## Problem to solve
Begin at the line containing "817x1823 pixels. At" in the data below and go on through the line containing "Click the '11 Февраля 2003' date label", repeating each line exactly; include both ends and no other line.

Collected data entries

────────

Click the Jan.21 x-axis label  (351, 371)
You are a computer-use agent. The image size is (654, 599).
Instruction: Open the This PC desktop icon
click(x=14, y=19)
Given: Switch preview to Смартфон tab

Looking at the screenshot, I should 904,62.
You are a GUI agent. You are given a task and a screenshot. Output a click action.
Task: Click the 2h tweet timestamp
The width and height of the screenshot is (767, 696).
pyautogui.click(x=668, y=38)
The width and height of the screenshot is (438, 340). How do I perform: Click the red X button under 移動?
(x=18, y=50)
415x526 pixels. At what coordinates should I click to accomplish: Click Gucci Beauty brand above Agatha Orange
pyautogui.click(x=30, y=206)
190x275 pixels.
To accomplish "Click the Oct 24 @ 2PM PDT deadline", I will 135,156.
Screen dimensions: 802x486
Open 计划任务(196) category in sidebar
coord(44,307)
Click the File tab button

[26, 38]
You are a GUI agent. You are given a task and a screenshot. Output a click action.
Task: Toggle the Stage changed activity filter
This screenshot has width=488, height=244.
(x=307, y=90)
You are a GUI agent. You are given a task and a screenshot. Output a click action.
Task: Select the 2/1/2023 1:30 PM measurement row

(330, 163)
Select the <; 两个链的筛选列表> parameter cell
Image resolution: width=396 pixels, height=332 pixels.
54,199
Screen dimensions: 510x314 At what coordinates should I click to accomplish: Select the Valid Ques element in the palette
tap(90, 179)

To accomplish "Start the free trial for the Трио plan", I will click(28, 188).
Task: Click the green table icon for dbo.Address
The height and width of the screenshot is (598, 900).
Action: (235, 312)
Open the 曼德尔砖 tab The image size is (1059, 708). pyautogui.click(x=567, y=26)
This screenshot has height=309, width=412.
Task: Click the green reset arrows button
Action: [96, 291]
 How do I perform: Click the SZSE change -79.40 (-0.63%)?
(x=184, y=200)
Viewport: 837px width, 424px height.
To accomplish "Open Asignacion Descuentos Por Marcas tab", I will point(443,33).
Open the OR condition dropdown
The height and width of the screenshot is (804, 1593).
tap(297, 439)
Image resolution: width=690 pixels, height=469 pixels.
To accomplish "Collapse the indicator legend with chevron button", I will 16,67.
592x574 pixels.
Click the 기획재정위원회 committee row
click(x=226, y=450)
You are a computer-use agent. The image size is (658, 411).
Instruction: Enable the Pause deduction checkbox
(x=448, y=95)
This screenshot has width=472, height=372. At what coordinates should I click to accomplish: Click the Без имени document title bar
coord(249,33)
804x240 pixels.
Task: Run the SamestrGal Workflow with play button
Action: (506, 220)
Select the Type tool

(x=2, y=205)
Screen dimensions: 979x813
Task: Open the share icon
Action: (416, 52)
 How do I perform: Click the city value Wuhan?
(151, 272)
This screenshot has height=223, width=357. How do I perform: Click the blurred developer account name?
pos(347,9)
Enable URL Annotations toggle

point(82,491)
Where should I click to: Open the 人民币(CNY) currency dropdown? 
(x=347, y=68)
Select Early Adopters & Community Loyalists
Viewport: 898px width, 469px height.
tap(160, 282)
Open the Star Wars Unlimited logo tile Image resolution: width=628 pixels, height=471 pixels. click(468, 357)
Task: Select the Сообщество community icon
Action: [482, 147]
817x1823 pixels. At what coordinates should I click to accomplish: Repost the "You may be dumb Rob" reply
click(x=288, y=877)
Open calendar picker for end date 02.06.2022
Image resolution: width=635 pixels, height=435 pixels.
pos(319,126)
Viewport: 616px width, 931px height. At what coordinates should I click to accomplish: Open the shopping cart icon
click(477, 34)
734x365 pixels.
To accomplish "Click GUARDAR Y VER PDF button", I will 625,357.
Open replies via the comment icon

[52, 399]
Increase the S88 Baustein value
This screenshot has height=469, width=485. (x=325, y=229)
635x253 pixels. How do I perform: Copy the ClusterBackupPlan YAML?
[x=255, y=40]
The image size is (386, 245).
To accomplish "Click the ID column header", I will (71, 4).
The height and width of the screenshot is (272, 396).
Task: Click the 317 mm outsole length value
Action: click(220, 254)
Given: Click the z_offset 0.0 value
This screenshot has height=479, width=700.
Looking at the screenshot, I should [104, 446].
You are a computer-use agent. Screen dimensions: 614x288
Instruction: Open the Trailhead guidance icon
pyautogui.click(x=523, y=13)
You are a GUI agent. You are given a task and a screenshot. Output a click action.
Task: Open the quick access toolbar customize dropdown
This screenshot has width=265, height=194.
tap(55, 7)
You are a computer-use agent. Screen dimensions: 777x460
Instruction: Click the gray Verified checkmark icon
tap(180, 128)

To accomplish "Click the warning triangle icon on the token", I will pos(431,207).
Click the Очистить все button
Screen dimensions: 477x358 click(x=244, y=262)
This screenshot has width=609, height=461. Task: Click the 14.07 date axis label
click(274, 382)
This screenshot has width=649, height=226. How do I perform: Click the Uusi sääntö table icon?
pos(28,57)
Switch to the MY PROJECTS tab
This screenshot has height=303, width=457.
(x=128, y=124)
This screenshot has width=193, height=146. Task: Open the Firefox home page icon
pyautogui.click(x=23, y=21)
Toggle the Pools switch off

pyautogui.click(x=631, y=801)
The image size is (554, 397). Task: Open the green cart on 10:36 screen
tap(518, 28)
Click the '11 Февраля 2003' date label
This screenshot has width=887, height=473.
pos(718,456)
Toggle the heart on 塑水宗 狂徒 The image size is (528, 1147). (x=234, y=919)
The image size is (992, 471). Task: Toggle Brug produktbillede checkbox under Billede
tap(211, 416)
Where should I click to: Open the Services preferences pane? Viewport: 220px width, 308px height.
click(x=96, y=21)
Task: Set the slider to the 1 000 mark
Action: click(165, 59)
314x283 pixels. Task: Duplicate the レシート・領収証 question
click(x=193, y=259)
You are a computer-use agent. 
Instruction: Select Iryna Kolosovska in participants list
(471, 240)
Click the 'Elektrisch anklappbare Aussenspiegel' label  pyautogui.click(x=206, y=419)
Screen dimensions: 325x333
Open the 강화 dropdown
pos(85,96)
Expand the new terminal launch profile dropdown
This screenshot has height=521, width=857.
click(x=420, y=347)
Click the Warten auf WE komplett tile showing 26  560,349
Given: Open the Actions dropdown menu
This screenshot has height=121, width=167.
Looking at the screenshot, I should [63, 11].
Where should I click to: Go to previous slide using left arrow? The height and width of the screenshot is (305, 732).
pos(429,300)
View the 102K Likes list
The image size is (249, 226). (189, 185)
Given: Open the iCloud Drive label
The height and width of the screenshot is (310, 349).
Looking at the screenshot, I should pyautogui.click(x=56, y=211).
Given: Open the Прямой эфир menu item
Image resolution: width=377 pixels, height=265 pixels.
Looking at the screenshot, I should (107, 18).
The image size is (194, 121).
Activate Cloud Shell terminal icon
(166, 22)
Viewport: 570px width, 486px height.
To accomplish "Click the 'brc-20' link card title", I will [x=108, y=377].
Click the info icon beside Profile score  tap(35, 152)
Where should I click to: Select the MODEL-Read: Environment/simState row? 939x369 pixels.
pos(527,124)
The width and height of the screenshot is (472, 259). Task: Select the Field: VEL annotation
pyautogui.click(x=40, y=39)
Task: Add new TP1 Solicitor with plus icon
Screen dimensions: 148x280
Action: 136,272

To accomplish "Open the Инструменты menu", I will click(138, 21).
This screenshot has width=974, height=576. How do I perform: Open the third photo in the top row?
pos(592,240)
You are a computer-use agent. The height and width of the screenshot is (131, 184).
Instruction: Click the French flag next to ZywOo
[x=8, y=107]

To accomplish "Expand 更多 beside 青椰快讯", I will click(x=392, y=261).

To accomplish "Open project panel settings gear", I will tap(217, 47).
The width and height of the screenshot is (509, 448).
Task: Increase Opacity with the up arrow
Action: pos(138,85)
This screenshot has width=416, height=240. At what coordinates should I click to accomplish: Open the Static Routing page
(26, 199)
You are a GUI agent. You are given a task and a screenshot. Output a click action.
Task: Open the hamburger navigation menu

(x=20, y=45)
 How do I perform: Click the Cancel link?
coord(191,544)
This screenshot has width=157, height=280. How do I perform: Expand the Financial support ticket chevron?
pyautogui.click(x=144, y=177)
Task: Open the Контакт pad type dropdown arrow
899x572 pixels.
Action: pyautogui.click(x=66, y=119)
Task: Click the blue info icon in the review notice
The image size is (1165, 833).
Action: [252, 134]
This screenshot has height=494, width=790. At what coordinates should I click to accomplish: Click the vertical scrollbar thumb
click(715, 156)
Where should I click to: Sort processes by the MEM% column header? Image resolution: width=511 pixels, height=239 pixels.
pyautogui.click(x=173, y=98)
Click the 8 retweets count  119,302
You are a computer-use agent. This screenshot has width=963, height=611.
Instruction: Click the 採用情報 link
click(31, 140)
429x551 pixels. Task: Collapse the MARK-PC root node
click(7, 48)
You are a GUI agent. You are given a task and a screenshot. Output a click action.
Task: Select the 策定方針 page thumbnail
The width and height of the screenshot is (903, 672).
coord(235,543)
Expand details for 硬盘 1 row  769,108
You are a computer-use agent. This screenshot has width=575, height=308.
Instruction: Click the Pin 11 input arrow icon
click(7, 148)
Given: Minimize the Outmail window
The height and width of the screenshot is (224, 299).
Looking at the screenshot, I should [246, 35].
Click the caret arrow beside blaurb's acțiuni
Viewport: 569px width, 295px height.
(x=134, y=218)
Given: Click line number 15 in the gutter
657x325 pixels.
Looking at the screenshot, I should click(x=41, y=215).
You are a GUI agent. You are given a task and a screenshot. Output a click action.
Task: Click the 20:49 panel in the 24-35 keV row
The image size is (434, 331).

────────

## Response to this task
817x1823 pixels. At what coordinates should I click to accomplish: Repost the "You may be dumb Rob" reply
click(x=288, y=877)
Open calendar picker for end date 02.06.2022
Image resolution: width=635 pixels, height=435 pixels.
pos(319,126)
Viewport: 616px width, 931px height. At what coordinates should I click to accomplish: Open the shopping cart icon
click(477, 34)
734x365 pixels.
To accomplish "Click GUARDAR Y VER PDF button", I will 625,357.
Open replies via the comment icon

[52, 399]
Increase the S88 Baustein value
This screenshot has height=469, width=485. (x=325, y=229)
635x253 pixels. How do I perform: Copy the ClusterBackupPlan YAML?
[x=255, y=40]
The image size is (386, 245).
To accomplish "Click the ID column header", I will (71, 4).
The height and width of the screenshot is (272, 396).
Task: Click the 317 mm outsole length value
Action: click(220, 254)
Given: Click the z_offset 0.0 value
This screenshot has height=479, width=700.
Looking at the screenshot, I should [104, 446].
You are a computer-use agent. Screen dimensions: 614x288
Instruction: Open the Trailhead guidance icon
pyautogui.click(x=523, y=13)
You are a GUI agent. You are given a task and a screenshot. Output a click action.
Task: Open the quick access toolbar customize dropdown
This screenshot has width=265, height=194.
tap(55, 7)
You are a computer-use agent. Screen dimensions: 777x460
Instruction: Click the gray Verified checkmark icon
tap(180, 128)

To accomplish "Click the warning triangle icon on the token", I will pos(431,207).
Click the Очистить все button
Screen dimensions: 477x358 click(x=244, y=262)
This screenshot has width=609, height=461. Task: Click the 14.07 date axis label
click(274, 382)
This screenshot has width=649, height=226. How do I perform: Click the Uusi sääntö table icon?
pos(28,57)
Switch to the MY PROJECTS tab
This screenshot has height=303, width=457.
(x=128, y=124)
This screenshot has width=193, height=146. Task: Open the Firefox home page icon
pyautogui.click(x=23, y=21)
Toggle the Pools switch off

pyautogui.click(x=631, y=801)
The image size is (554, 397). Task: Open the green cart on 10:36 screen
tap(518, 28)
Click the '11 Февраля 2003' date label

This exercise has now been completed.